Expect Greatness: Living A Life Of Excellence

I had the opportunity to interview the author of this book, John Hawkins on NITCH Radio. This book is written to serve as guide that you can always come back to and reference. All of the chapters are stand alone chapters that cover a principle on greatness and living a life of excellence. “Greatness is not something that happens by accident. Rather, it’s accomplished through the successful completion of a series of goals, steps, and objectives over time.” This is recommended reading.

The Daily Drucker: 366 Days of Insight and Motivation for Getting the Right Things Done

A collection of ideas from Peter Drucker, a highly respect business strategist and thinker. I enjoy books like this because the content is extremely practical. At the end of each entry is an action point describing how you can put each idea into use.

Themes: Management, entrepreneurship, leadership, decision making, the workforce, and philosophy.

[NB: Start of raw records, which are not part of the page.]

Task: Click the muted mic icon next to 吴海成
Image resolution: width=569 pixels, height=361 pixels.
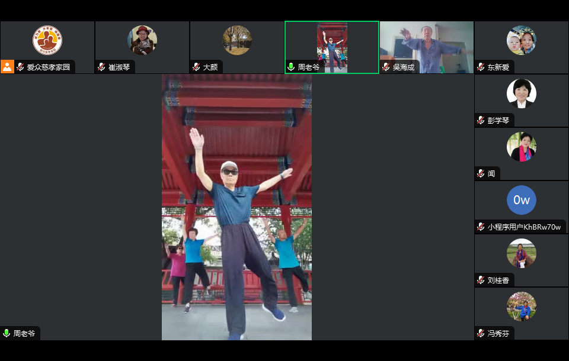Action: click(x=386, y=67)
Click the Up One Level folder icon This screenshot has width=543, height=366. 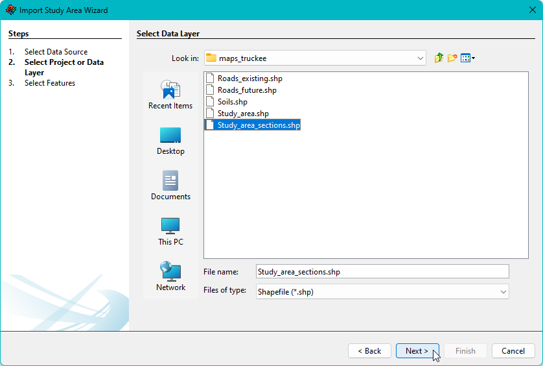pos(439,58)
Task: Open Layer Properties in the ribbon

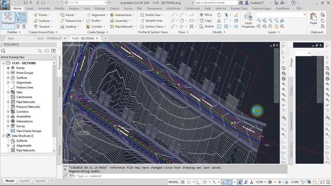Action: pos(248,20)
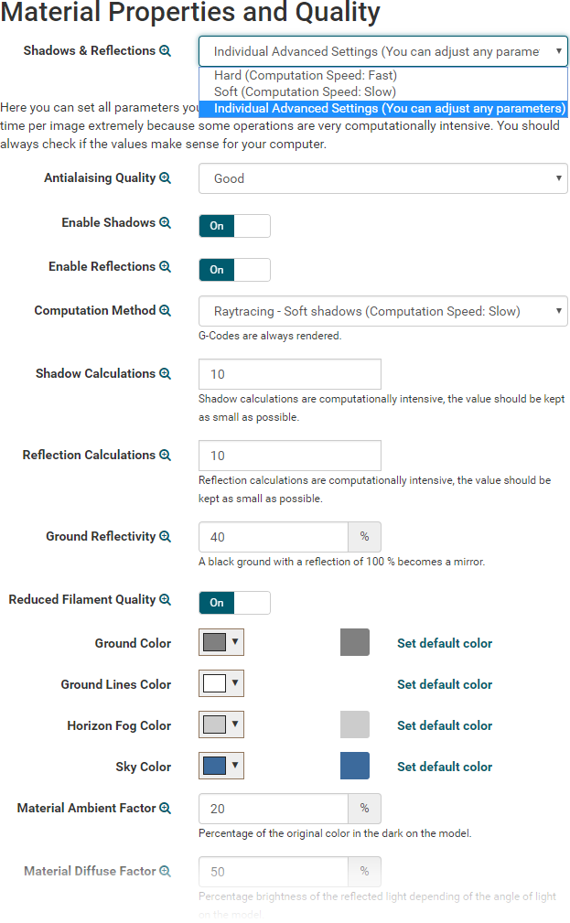Image resolution: width=570 pixels, height=923 pixels.
Task: Show info for Computation Method via magnifier
Action: [x=166, y=311]
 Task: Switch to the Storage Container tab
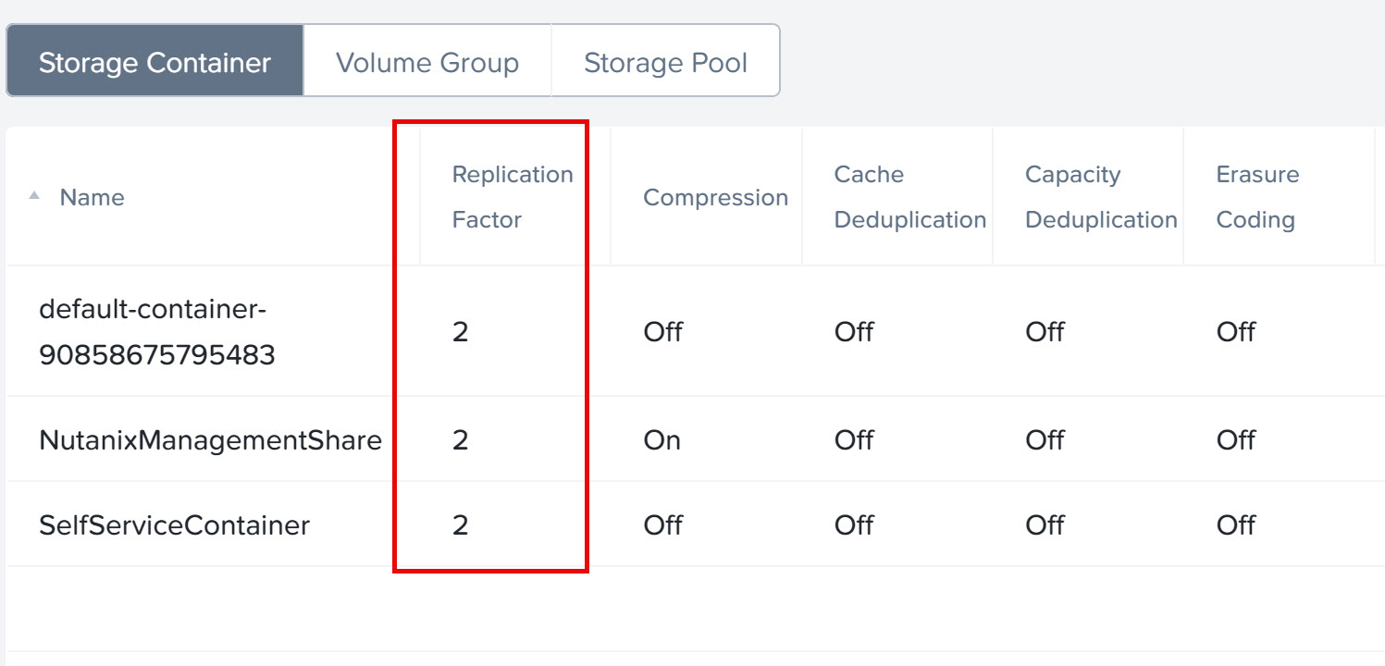click(x=155, y=62)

Essentialism: The Disciplined Pursuit of Less

What is an Essentialist?

“The way of the Essentialist means living by design, not by default. Instead of making choices reactively, the Essentialist deliberately distinguishes the vital few from the trivial many, eliminates the nonessentials, and then removes obstacles so the essential things have clear, smooth passage. In other words, Essentialism is a disciplined, systematic approach for determining where our highest point of contribution lies, then making execution of those things almost effortless.”

“Essentialism is not about how to get more things done; it’s about how to get the right things done. It doesn’t mean just doing less for the sake of less either. It is about making the wisest possible investment of your time and energy in order to operate at our highest point of contribution by doing only what is essential.”  ~Greg McKeown

This book really resonated with me, and I will defintely incorporate many of these principles into my work and personal life.

The Subtle Art Of Not Giving a F*ck: A Counterintuitive Approach to Living a Good Life

I’ve been following Mark’s blog for years and is one of my favorite writers online today. Mark approaches self-improvement from a completely different angle than most and thinks in a very stoic way that I resonate with. His new book is the best I’ve read in 2017. To me, Stoicism has always been the art knowing what to–and what not to–give a fuck about. That’s what Mark’s book is about. He’s as painfully honest as he is outrageously funny. I find his honesty to be refreshing and fulfilling. When everyone else out there is trying to sell you some cheap, perfect, feel-good theory advice… Mark delivers the honest, practical, real world advice that you need to hear. 

It’s a book about moving lightly despite your heavy burdens, resting easier with your greatest fears, laughing at your tears as you cry them. This book will not teach you how to gain or achieve, but rather how to lose and let go. It will teach you to give fewer fucks.

First, Break All The Rules: What The World’s Greatest Managers Do Differently

A friend of mine who owns a successful real-estate company texted me the other day and told me to get this book ASAP. Management is an intangible skill so it can be hard to clearly define sometimes. This book does a great job of breaking management down into what great managers “Do” and “Don’t do.” So far it is the best book I’ve found on the subject.

“A manager must be able to do four activities extremely well: select a person, set expectations, motivate the person, and develop the person. These four activities are the manager’s most important responsibilities. You might have all the vision, charisma, and intelligence in the world, but if you cannot perform these four activities well, you will never excel as a manager.”

The Lombardi Rules: 26 Lessons From The World’s Greatest Coach

The average person has a “good enough” mentality. That will not take you to elite levels of success. Coach Lombardi says you should always strive for perfection. You may never execute perfectly but the expectation has to be perfection. That’s the only way to maintain an elite level of excellence in everything you do. You’ll find a lot more great thoughts on leadership in this book.